Luego de ser testigos de la tragedia del Columbia en el 2003 y con los problemas que está enfrentando el Discovery en el espacio, surge la pregunta sobre el precio que paga la humanidad por ir al espacio y por qué.
En busca de respuestas BBC Mundo conversó con el profesor Mark Kidger, astrofísico del Instituto de Astrofísica de las Islas Canarias, quien comenzó asegurando que antes que nada el hombre es un explorador.
"Está en nuestro genes. ¿Qué habría pasado si Cristobal Colón no hubiera navegado a las Indias por Occidente?. Nuestro mundo sería otro", indicó Kidger.
Pero en realidad, tal como Kidger lo aseguró son sobre todo los beneficios tecnológicos lo que hace que la exploración espacial sea relevante para el día a día.
"Mucho más que el teflón"
Lamentablemente cada vez que uno piensa en los beneficios que nos han dejado los viajes a la Luna o al espacio piensa en el teflón, este maravilloso material que evita que la comida se pegue en el fondo de sartenes y ollas. Sin embargo, el espectro es mucho más amplio.

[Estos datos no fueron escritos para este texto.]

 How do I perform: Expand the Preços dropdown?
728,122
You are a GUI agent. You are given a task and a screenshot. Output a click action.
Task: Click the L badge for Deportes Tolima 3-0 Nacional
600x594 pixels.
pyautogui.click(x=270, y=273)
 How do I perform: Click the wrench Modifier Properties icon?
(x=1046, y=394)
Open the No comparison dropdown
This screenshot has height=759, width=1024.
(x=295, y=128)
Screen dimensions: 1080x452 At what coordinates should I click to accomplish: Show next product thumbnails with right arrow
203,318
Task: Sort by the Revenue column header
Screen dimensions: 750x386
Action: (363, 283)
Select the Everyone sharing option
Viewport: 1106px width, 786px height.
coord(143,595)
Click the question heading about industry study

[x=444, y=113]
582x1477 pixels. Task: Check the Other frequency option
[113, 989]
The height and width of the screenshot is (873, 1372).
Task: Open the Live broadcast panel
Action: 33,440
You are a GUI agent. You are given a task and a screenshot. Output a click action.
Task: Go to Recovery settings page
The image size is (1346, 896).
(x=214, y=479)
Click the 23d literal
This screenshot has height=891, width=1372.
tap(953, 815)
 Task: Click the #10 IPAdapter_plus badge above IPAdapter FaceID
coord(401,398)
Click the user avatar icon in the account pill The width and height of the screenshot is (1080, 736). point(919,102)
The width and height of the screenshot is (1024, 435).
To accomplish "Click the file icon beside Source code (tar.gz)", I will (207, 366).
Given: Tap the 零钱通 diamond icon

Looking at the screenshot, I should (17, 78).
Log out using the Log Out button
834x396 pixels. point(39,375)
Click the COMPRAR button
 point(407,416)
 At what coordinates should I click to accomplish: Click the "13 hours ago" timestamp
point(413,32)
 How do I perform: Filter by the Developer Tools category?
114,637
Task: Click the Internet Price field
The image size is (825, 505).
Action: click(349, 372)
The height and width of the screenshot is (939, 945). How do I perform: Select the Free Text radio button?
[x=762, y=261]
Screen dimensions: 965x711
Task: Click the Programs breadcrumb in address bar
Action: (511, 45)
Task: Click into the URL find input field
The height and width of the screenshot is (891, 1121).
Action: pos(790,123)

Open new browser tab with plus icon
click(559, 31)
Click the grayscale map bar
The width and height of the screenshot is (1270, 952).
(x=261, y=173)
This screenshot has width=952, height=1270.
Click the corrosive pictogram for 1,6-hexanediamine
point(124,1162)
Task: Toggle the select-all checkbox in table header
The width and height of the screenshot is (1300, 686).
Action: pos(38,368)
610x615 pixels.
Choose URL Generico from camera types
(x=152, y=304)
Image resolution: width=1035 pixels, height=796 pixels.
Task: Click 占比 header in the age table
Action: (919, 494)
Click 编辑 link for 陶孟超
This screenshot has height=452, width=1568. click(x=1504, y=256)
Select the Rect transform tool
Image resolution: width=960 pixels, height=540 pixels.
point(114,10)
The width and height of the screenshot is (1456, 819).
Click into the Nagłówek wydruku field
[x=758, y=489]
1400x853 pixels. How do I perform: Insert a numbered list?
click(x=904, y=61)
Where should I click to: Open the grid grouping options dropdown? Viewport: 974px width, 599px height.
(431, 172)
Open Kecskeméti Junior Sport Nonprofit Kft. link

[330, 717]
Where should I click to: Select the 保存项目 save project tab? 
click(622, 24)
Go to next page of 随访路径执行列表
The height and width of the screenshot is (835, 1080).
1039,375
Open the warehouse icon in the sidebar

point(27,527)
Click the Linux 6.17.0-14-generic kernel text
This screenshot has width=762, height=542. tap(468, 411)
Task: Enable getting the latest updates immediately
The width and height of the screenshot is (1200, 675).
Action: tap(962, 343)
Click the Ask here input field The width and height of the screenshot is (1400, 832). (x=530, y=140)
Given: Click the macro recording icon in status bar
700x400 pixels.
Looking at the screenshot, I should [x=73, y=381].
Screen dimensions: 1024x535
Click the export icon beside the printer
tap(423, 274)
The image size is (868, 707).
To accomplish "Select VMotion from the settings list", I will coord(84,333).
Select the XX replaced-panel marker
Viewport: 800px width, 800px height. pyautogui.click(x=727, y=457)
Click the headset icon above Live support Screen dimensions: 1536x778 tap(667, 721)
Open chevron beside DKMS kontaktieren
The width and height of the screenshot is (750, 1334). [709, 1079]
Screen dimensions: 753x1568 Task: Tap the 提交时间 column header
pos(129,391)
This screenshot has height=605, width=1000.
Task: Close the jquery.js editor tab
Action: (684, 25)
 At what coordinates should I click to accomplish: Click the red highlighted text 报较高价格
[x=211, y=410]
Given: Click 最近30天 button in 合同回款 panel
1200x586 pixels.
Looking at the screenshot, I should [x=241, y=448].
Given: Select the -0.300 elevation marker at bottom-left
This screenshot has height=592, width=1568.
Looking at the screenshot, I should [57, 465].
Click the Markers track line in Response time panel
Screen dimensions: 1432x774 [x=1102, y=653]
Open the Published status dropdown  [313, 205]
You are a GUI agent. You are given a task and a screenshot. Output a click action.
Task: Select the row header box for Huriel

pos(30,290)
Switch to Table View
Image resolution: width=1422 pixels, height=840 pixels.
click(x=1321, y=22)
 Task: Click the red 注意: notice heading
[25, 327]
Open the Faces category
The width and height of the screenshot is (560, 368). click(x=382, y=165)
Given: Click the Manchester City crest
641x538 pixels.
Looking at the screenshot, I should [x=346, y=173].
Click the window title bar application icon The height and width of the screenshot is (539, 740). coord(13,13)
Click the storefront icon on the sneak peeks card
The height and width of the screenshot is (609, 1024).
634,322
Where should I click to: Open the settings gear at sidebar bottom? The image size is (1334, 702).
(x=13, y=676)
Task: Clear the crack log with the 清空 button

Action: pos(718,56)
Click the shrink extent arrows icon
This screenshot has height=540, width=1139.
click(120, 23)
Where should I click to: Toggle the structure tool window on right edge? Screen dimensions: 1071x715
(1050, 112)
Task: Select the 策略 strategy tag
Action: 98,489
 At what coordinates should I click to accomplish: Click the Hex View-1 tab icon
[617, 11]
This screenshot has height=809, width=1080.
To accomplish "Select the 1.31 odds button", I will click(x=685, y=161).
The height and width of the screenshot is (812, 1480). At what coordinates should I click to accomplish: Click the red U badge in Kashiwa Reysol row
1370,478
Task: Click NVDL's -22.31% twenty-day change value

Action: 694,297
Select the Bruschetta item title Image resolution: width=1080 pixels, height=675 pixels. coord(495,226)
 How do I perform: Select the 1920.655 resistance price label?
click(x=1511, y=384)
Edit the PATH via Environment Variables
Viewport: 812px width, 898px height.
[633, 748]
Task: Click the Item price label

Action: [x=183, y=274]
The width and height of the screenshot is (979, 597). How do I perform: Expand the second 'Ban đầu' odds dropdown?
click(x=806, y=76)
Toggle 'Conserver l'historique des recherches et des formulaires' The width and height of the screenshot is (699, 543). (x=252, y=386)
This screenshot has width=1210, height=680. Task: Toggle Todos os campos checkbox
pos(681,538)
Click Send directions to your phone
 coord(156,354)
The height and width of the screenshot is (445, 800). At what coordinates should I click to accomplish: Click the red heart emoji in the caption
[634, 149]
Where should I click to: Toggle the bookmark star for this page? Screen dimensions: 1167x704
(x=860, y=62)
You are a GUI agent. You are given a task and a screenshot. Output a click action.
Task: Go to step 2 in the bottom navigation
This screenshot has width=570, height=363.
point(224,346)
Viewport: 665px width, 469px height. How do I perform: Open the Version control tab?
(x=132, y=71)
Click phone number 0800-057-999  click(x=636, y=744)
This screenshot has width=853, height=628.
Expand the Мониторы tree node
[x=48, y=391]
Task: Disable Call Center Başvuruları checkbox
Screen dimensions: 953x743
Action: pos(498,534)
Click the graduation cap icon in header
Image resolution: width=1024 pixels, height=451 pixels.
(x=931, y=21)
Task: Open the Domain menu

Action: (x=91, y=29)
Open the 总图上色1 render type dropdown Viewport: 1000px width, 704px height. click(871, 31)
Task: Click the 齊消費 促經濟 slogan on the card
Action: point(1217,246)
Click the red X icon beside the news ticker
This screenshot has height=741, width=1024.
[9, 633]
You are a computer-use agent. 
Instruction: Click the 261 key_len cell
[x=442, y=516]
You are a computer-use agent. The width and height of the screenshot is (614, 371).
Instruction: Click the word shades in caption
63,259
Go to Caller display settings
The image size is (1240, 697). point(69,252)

Según Kidger, la NASA por si sola tiene una lista de más de 700 ejemplos de aplicaciones en la vida diaria que se han dado como resultado de la investigación espacial, conocidos como
spinoffs
.
Los más impresionantes son los utilizados en área de la medicina moderna. La angioplastía láser, marcapasos cardíacos de última generación, termómetros infrarrojos, el video termosensible -que puede determinar anomalías en el cuerpo humano sin necesidad de operar-, el sistema de mapeo ocular, las sillas de ruedas eléctricas, los analizadores de sangre, que pueden rastrear proteínas en cantidades mínimas de sangre y son utilizados en las mayorías de hospitales, clínicas y postas médicas.
Sistemas para lucha contra incendios, estudios sobre el daño que pueden tener los rayos ultravioletas en el ser humano, los rayos láser, la fotografía satelital, el monitoreo climático, todo tipo de pinturas y materiales anti corrosivos, el concepto de la energía solar y sus usos, todos los artefactos inalámbricos, los filtros de agua, la realidad virtual y las computadoras portátiles, entre otros cientos.
Kidger no dudó en asegurar que en el tema médico, las unidades de cuidado intensivo, presentes en todos los hospitales del mundo, era uno de los legados más determinantes.
"Estos equipos fueron diseñados especialmente para monitorear el estado de salud de los astronautas que iban a la luna, durante los años sesentas", aseguró Kidger.
Sin embargo, aquello sin lo que ahora no podríamos vivir es la revolución tecnológica, las computadoras, indicó Kidger.
"Estados Unidos necesitaba sistemas portátiles, compactos y cada vez más pequeños para monitorear sus viajes al espacio, sobretodo durante las primeras misiones a la Luna".
¿Era necesario ir a hasta la Luna?
La respuesta de Kidger es que no. Que probablemente hubiéramos llegado a desarrollar este tipo de tecnología, incluso en computación e informática sin necesidad de hacer tanto viaje a las estratósfera. Pero habríamos demorado mucho más.
"El simple hecho de que la computación se haya adelantado tanto, a pesar de la enorme inversión que representó tanto para Estados Unidos como para todos los países que participaron en el desarrollo de esta tecnología, ha pagado con creces su costo" indicó Kidger.
Segun Kidger el costo del proyecto del trasborador espacial Discovery para Estados Unidos es mínimo, comparado con su presupuesto anual.
"Claro que es caro. Si lo comparamos con nuestras compras en el mercado. Pero no lo es si reconocemos que en 10 o 15 años la tecnología desarrollada para el trasbordador estará en nuestros autos, computadoras, televisores, relojes, etc".